--Jeje, voy a comer ahí, ¿Ah? Ese chico nos sigue... Yair...--Le dije mientras le sonreía a los de atras.
—Bien… recién tuve una batalla contra Rojo y he ganado, así que no me puedo quejar —le sonreí al chico, la victoria de verdad me había puesto de buen humor—. ¿Y tú cómo has estado? ¿Hacia dónde se dirigen?

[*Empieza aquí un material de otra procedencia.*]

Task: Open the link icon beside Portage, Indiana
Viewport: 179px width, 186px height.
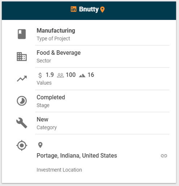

--Pero si solo es effy y es una chica no chico--Le dije sonriendo a ashley y veo a effy--Pues yo venia a ver quien estaba por aqui, y acompañar a ashley al Centro pokemon--
Acaricie con suavidad a mi pokémon hasta que vi una chica que me llamo la atención: Effy. De inmediato mandé a mi pequeño pokémon de Fuego a que llamara su atención. Este con agilidad se movió hacía ella y le tiro un poco de las piernas. Yo seguido me levante hasta que una chica me interrumpió cuando iba a hablarle a la chica del Blastoise. — Hola.— le saludé de una manera algo seca para luego dirigirme a Effy.— Effy ¿qué tal?
--¡Oye! Chico, Alpha... Eres kawaii.--Le dije mientras me agarraba de su brazo...--Tienes un Chimchar!

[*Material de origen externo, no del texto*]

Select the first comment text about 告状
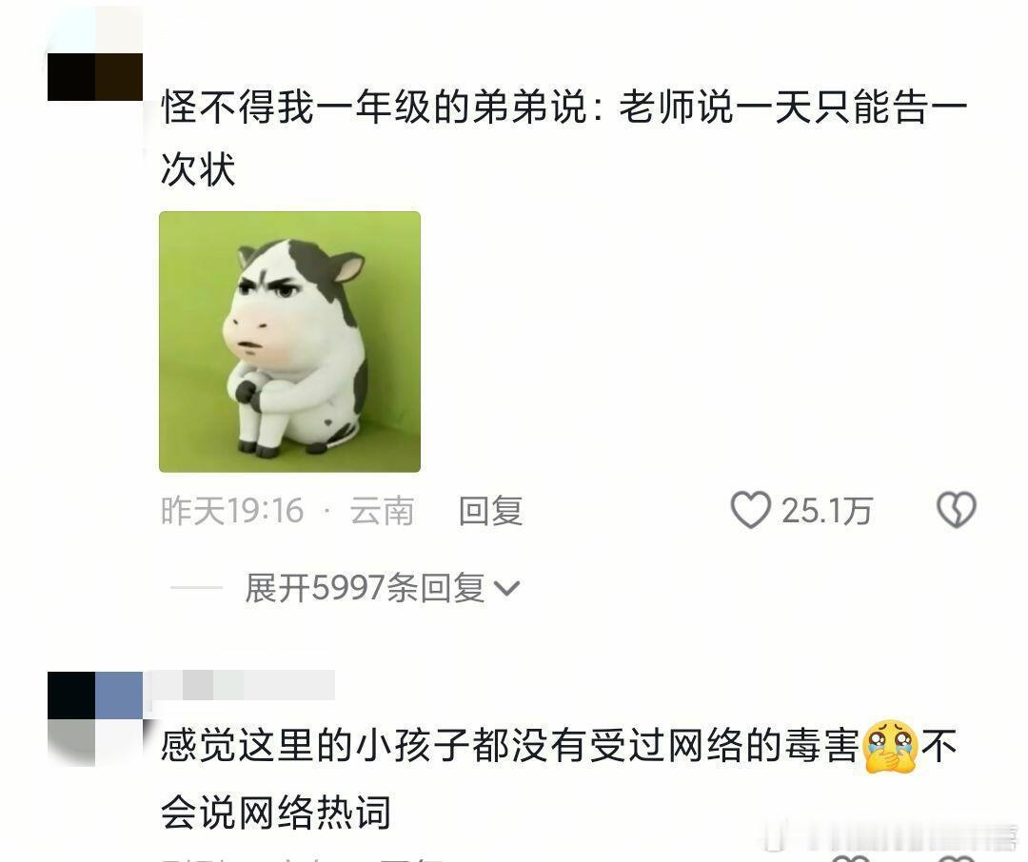This screenshot has width=1028, height=862. [563, 138]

Me sorprendí un poco y la mire sin una expresión definible con palabras. — Lo sé, ¿pero por qué te me pegas?
Miré hacia donde habían apuntado los otros dos… era Alpha, sin lugar a duda, pero bajé la vista al ver que algo me tiraba de la pierna. Un tierno Chimchar de color extraño intentaba llamar mi atención, y yo le sonreí en señal de que ya lo había visto. ¿Sería de Alpha? Nunca se lo había visto… Togepi, que seguía cargado en mis brazos, rió ante el pequeño tipo fuego, su respuesta default a todo lo que sucedía. —Hola Alpha… —saludé al chico, intentando no pensar en la última vez en que lo había visto, en el maldito laberinto de los sueños—. Oh, ella es Ashley, una entrenadora que acaba de comenzar su viaje que no conoce el concepto del espacio personal… y aquel que se fue es Yair, no se si lo conoces… y eso es todo lo destacable de él, creo.
— Sí, lo conozco.— le comenté mientras Chimchar saltaba a mi hombro.— ¿Podrías decirle que no se me pegué?— sonreí algo nervioso.
--Se despegua.--Lo siento... Solo queria comer manzana...--Le dije algo nerviosa.--YAIR TRAEME UNA MANZANAA!--Le grité a Yair para que me trajiera una fruta...
—Podría… —sonreí de lado, viendo la incomodidad del chico en esta situación… tras unos momentos más de incomodidad, ya tuve suficiente, tomé a Ashley de los hombros y la aparté del lado de Alpha, efectivamente "despegándola" de él—. No lo tomes tan así, Ashley, que lo acabas de conocer… y además te ve cierta rubia, y te digo que no la cuentas...
Oí eso último y me reí. — Al parecer sabes bien, Effy. Gracias.— Agradecí.— ¿Eras tú la que estaba en el mundo de los sueños?— le pregunté mirando hacía su muñeca, ahí se encontraba el brazal que yo compartía junto a Hubert y tal vez otra persona.
Mi rostro se ensombreció un poco cuando Alpha sacó a flote el tema, y abracé con un poco más de fuerza a mi querido Togepi. —Sí… he estado en el laberinto de los sueños… pero supongo que no fue todo un sueño, ¿cierto?
— No al 100 por ciento.— le comenté.— Pero solo habían unas cosas raras, otras que se veían aun mas raras y otras que cambiaban de tipo elemental. Oh, y creo que una especie de jefe final, claro. Lo derroté sin mucho esfuerzo.— sonreí.
—Ya veo… —musité, recomponiéndome un poco al escuchar eso último… tan típico de él decir algo así—. Pues, sí, esas cosas raras… no eran pokémon, sin lugar a duda. ¿Un jefe final? ¿Y ganaste algo por derrotarlo al menos? Mientras hablaba, saqué de mi bolso una manzana y se la pasé a Ashley para que dejara de gritarle a Yair pidiéndole una.
— Según un "ente" si puedo llamarle así era lo que creaba los sueños de tristeza.— Explique tomando asiento en el suelo.— Tenía atributo de Hielo y Hada.